If they are a market leader for businesses of their size, they rest comfortably. The idea that they could face a major competitive threat is not even on their radar screen. And if they’re a smaller business, they are too focused on the larger competitor to see the threat of another small-sized operation.
As long as the economy is good, everything’s is good and the only things they see as threats are the loss of a major customer or a competitor lowering their prices. In other words, it’s not that they don’t expect any competitive threats; it’s that they’re looking for them to come from somewhere expected and predictable.
The biggest competitive threat is the one that comes from where you least expected it to. You have an idea of how to react to the most common threats, but you are probably not prepared for the unexpected.
I met with the marketing leader for one of the largest building materials companies. I asked him what his biggest concern was. He told me he was most worried about being outflanked.
That’s smart thinking. In military strategy, you are constantly watching and defending your flanks. If you want to attack someone, you try to outflank them. It is usually not too smart to make a frontal assault—that’s where they’re expecting to be attacked and where they’re most prepared to defend.
When companies hire me to help them grow their sales, I always assess their competitor’s strengths and weaknesses to look for ways to outflank them.
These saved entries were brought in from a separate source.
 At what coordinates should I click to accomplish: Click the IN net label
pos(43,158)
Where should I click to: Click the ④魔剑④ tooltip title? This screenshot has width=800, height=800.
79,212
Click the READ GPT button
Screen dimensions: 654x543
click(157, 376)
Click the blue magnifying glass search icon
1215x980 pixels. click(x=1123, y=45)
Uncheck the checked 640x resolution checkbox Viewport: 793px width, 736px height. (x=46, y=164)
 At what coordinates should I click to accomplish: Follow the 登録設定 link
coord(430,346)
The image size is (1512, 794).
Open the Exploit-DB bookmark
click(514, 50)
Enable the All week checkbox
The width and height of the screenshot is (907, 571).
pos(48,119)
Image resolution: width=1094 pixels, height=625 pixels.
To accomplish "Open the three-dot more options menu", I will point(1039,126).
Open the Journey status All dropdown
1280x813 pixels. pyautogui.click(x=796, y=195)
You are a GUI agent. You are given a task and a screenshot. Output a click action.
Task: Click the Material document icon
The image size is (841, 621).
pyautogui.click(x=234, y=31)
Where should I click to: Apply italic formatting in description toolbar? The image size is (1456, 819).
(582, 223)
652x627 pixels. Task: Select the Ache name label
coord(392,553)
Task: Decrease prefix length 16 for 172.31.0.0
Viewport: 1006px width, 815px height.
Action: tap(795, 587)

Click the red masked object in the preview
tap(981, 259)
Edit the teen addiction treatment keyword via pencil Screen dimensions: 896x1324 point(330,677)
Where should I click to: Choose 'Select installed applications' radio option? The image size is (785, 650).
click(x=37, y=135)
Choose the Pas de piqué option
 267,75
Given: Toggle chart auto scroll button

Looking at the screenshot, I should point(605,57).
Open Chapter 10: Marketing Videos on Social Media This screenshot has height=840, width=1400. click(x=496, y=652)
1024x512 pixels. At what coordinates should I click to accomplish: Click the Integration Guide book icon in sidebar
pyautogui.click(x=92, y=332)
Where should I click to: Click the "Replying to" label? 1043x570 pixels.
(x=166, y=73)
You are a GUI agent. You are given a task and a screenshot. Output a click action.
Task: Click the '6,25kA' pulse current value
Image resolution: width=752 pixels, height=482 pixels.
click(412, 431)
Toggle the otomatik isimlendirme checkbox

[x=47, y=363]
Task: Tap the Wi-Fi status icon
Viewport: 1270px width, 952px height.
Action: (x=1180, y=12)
No matter how successful a competitor is, no one is great at everything, so I can always find at least one weak spot that can be exploited.
How to Protect Your Business
Military generals stay prepared by imaging all the ways they might be attacked. Building materials companies should do the same thing. At least once a year, you should do a competitive threat assessment.
To do this, you’ll need some outside perspective, someone who can tell you:
1. Where you’re vulnerable?
2. How they would attack you if they were your competitor?
Your annual sales and marketing plan and budgeting process is a great time to do this.
Early Warning System
Another part of being prepared for competitive threats is making preparations on an ongoing basis.
I have two clients who make me a part of their weekly group sales conference call. My main job is to listen in and figure out what is working and what isn’t. I’m also listening for what competitive issues the sales people are facing each week.
We are also using tools like Google Alerts to gather all the information we can about competitors.
Based on this, we make regular reports and recommendations to their sales and marketing leaders.
You need an outside perspective because you’re too close to your competition and tend to underestimate them. You also don’t usually recognize totally new competitors until they have already built enough sales for your customers to accept them as a viable alternative to your company.
Not seeing it coming and not being prepared means the successful competitor will continue to grow while you’re still figuring out how to respond. You’re also giving them time to work out any problems they may be having with their new approach.
In a world where products are going to be delivered by drones and Donald Trump can become President, you need to be prepared for anything. The impossible is now possible, and these changes happen very quickly.
A competitor can turn you into yesterday’s news overnight.
The best way to compete is to make yourself a better informed and nimbler competitor. Watch your flanks!